*** Opening of GIVEN DATA ***

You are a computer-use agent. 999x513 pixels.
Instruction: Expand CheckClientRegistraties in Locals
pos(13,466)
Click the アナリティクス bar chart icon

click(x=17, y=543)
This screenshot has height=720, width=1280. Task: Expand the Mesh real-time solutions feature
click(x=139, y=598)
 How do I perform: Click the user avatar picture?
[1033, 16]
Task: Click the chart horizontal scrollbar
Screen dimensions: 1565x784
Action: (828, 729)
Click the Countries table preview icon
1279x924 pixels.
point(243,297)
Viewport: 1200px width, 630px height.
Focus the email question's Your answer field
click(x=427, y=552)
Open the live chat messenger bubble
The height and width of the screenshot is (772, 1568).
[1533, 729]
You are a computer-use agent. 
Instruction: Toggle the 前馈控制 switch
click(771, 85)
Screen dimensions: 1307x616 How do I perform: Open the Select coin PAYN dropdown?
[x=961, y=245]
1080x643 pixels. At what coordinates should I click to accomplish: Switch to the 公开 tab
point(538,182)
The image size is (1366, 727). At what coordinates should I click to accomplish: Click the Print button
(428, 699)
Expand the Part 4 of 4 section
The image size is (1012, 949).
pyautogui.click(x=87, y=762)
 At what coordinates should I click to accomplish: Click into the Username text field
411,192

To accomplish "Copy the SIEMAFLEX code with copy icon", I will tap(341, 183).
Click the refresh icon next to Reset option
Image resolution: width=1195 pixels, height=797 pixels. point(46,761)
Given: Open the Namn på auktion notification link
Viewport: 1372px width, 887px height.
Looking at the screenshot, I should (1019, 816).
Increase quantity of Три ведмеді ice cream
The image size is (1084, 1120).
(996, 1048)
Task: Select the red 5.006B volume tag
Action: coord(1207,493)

*** Close of GIVEN DATA ***

▸ **WHAT YOU ARE ASKED TO DO**
Repeat exactly the lines starting at the line with "Screen dimensions: 1307x616" and ending with the final line of the entries. Include nothing else.

▸ **YOUR RESPONSE**
Screen dimensions: 1307x616 How do I perform: Open the Select coin PAYN dropdown?
[x=961, y=245]
1080x643 pixels. At what coordinates should I click to accomplish: Switch to the 公开 tab
point(538,182)
The image size is (1366, 727). At what coordinates should I click to accomplish: Click the Print button
(428, 699)
Expand the Part 4 of 4 section
The image size is (1012, 949).
pyautogui.click(x=87, y=762)
 At what coordinates should I click to accomplish: Click into the Username text field
411,192

To accomplish "Copy the SIEMAFLEX code with copy icon", I will tap(341, 183).
Click the refresh icon next to Reset option
Image resolution: width=1195 pixels, height=797 pixels. point(46,761)
Given: Open the Namn på auktion notification link
Viewport: 1372px width, 887px height.
Looking at the screenshot, I should (1019, 816).
Increase quantity of Три ведмеді ice cream
The image size is (1084, 1120).
(996, 1048)
Task: Select the red 5.006B volume tag
Action: coord(1207,493)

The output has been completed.